Now moving on from shapes, let’s do sizes. Btw, size isn’t a guarantee for pleasure, mind you – sometimes it can most literally be a guarantee for pain… I’ve seen big ones in my time… real big ones… ones that make you go… Whaaaaaooooo… where on earth did that come from? It was almost non-existent a few moments ago! And now… whooooooaaaa man! I could use it for the mast of a ship and that could’ve probably saved the Titanic from sinking… or you could call it the Titanic and sink it in, you know where! Blush! Blush!

There are other sizes that make you go…

mmmmmmmm… 

Ewwwwwwww….

Ah! Yes! 

Oh no! not again!

Hell no! what the hell are you thinking! I can’t even get my prognathic jaw around it even if I disjointed it like a rather greedy sex starved python, imagine it going up my arse! Hell no!

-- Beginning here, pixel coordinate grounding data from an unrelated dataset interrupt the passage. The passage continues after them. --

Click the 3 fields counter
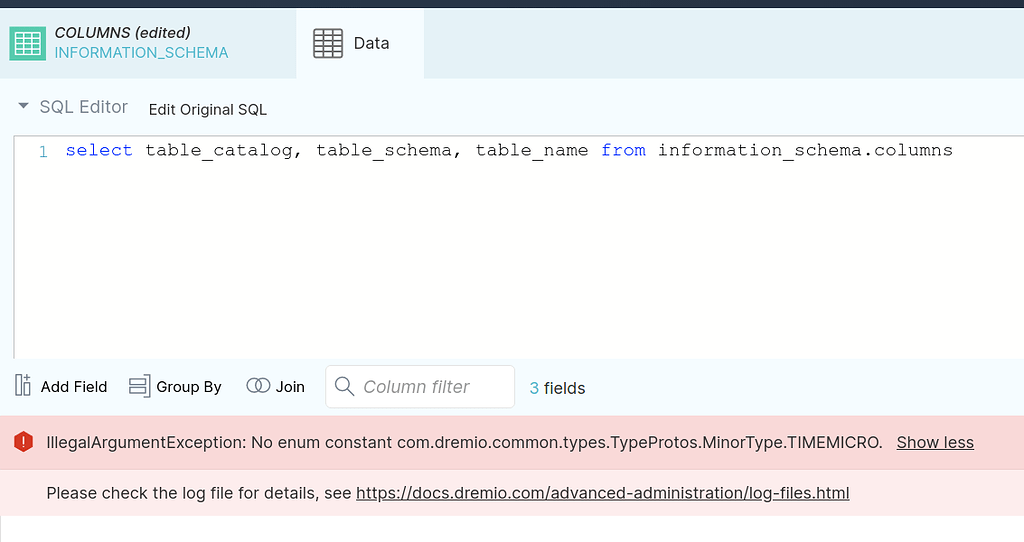Screen dimensions: 1024x542 coord(557,389)
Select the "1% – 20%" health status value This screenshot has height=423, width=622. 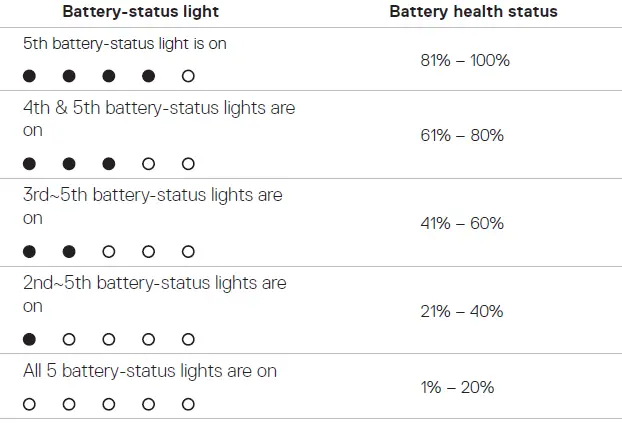click(x=457, y=387)
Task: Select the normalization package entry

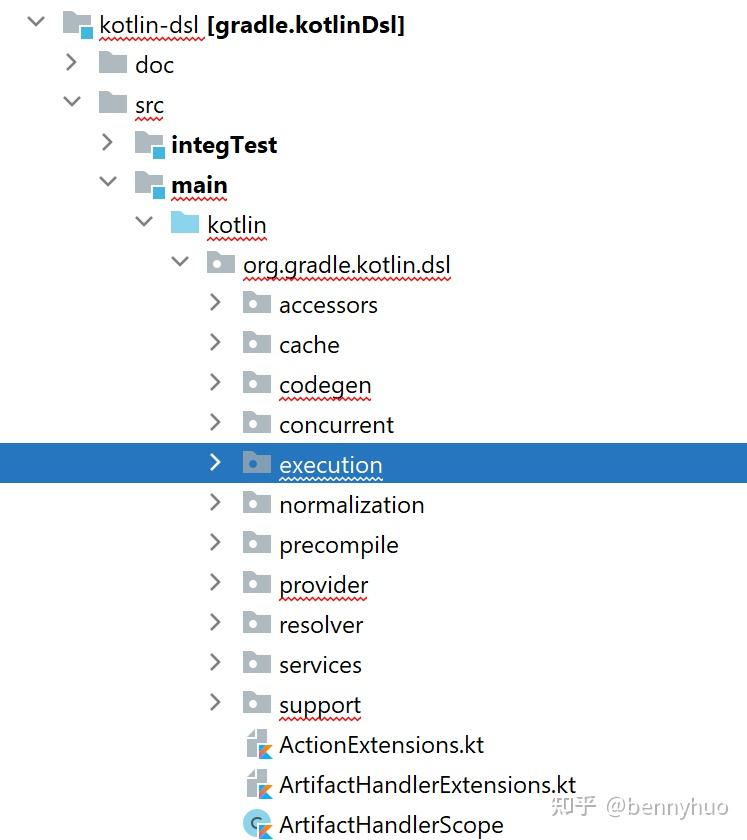Action: (x=350, y=504)
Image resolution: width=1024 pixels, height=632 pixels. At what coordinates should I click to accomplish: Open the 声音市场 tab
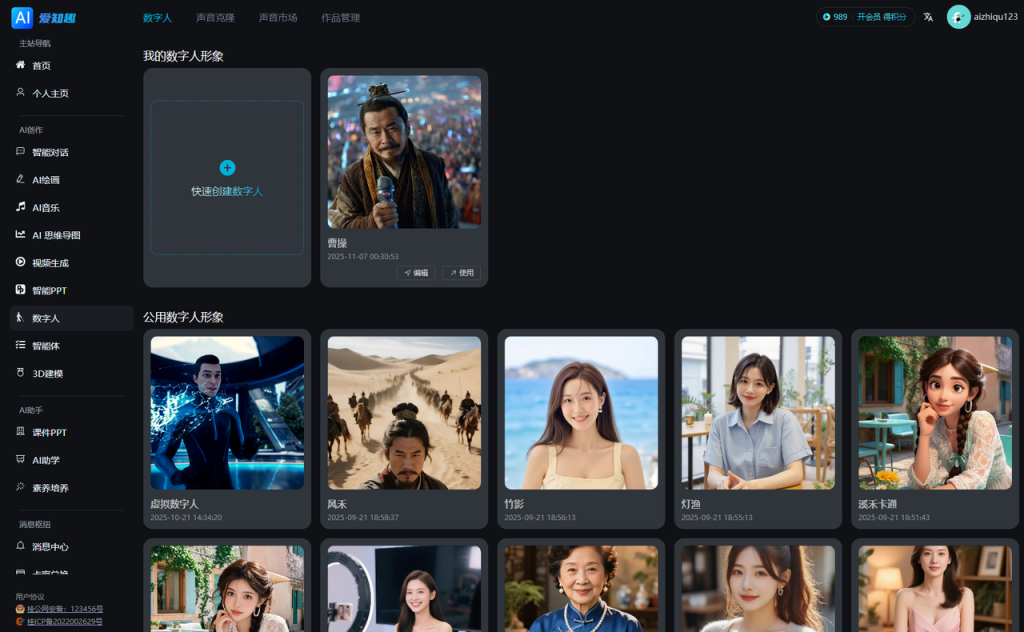278,18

Some others that make you go…

Hmmmmmmm… and then guffaw! Guffaw!

Then there’s he he he (can’t stop laughing!)

And then there’s … awwwwwww…. Poor little thing… are you feeling hungry? Do you want some food?

What the…. Mustn’t stick your head out like that, okay?

Then there’s …. Naughty! Naughty!

And.. what’s happening… is there something wrong with me! Wah! Wah! Wah! 

Hmmmmmmmm….

And then there’s the hybrid types – not talking about pure-bred Caucasian, African, Asian, Polynesian, Mallu or Bengali or Tamil or Kashmiri or Marathi or Gujju or Punjabi or Bihari! And mind you, I’m adding all the separate Indian tribes with the other general races of the world because each has a separate trait that each pure-bred can be certainly proud of or equally ashamed of –  the hybrid type is the one that can be just right, what one would call as a healthy, cheerful and right fit and very positive kinda cock… gives you a very positive vibe!

One that makes you crow… cock a doodle doooooooooo did and done that! Sigh!

But, then… whatever shape or size, colour or race or caste or creed…. It IS the human penis we’re talking about… and remember what I said before, I just luuuuuuurve cock!